Java 11. How String.repeat was implemented and why?

Since Java 11. There is a new method in the String class called repeat. Yes, it repeats string, fast. Now guess. How many implementation lines are inside? One-liner? Stream-fancy one-liner? 5–7 lines? 9? 12? More. A lot more. In this article, I want to explore why. Are you ready?

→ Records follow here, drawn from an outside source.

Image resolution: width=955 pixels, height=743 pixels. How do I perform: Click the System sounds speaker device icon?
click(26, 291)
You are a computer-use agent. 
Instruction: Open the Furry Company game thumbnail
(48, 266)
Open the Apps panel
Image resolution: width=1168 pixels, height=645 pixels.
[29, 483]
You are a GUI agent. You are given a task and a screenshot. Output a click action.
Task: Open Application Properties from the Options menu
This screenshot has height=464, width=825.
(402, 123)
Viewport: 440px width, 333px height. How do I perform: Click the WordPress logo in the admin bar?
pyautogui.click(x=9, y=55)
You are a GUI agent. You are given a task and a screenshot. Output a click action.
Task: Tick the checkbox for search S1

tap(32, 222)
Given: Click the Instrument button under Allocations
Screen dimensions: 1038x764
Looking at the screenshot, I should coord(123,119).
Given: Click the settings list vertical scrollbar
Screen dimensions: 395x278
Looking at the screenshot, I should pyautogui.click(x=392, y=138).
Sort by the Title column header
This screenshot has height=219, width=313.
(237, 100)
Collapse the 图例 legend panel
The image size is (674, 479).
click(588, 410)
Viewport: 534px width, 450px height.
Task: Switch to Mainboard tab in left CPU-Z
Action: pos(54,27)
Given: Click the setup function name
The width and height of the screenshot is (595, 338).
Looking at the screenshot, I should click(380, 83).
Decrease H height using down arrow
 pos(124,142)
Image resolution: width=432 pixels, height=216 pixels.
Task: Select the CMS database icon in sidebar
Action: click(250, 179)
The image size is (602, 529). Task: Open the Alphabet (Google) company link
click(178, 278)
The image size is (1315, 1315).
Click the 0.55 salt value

Let’s start with a quick look at the method source code.

/**
* Returns a string whose value is the concatenation of this
* string repeated {
@code count} times.
* <p>
* If this string is empty or count is zero then the empty
* string is returned.
*
*
@param count number of times to repeat
*
*
@return A string composed of this string repeated
* {
@code count} times or the empty string if this
* string is empty or count is zero
*
*
@throws IllegalArgumentException if the {@code count} is
* negative.
*
*
@since 11
*/
public String repeat(int count) {
if (count < 0) {
throw new IllegalArgumentException("count is negative: " + count);
}
if (count == 1) {
return this;
}
final int len = value.length;
if (len == 0 || count == 0) {
return "";
}
if (len == 1) {
final byte[] single = new byte[count];
Arrays.fill(single, value[0]);
return new String(single, coder);
}
if (Integer.MAX_VALUE / count < len) {
throw new OutOfMemoryError("Repeating " + len + " bytes String " + count +
" times will produce a String exceeding maximum size.");
}
final int limit = len * count;
final byte[] multiple = new byte[limit];
System.arraycopy(value, 0, multiple, 0, len);
int copied = len;
for (; copied < limit - copied; copied <<= 1) {
System.arraycopy(multiple, 0, multiple, copied, copied);
}
System.arraycopy(multiple, 0, multiple, copied, limit - copied);
return new String(multiple, coder);
}

Input parameters validation

The things start simple. Input is validated and some corner cases are handled. We cannot provide negative input. In a case when string length is zero or repeating count is zero, we will receive an empty string. If the count is one, then we will receive the same reference (since String is immutable, this is perfectly safe). We can observe also the final keyword. In high volume usage, every hint for compiler counts.

if (count < 0) {
throw new IllegalArgumentException("count is negative: "+count);
}
if (count == 1) {
return this;
}
final int len = value.length;
if (len == 0 || count == 0) {
return "";
}

Single letter optimization

There is an interesting block when the input string length is exactly one letter.

if (len == 1) {
final byte[] single = new byte[count];
Arrays.fill(single, value[0]);
return new String(single, coder);
}

Authors decided to optimize for this particular case. If we want to repeat a single letter multiple times, then a fill method is used, which is very simple by the way. The fill method is very simple internally.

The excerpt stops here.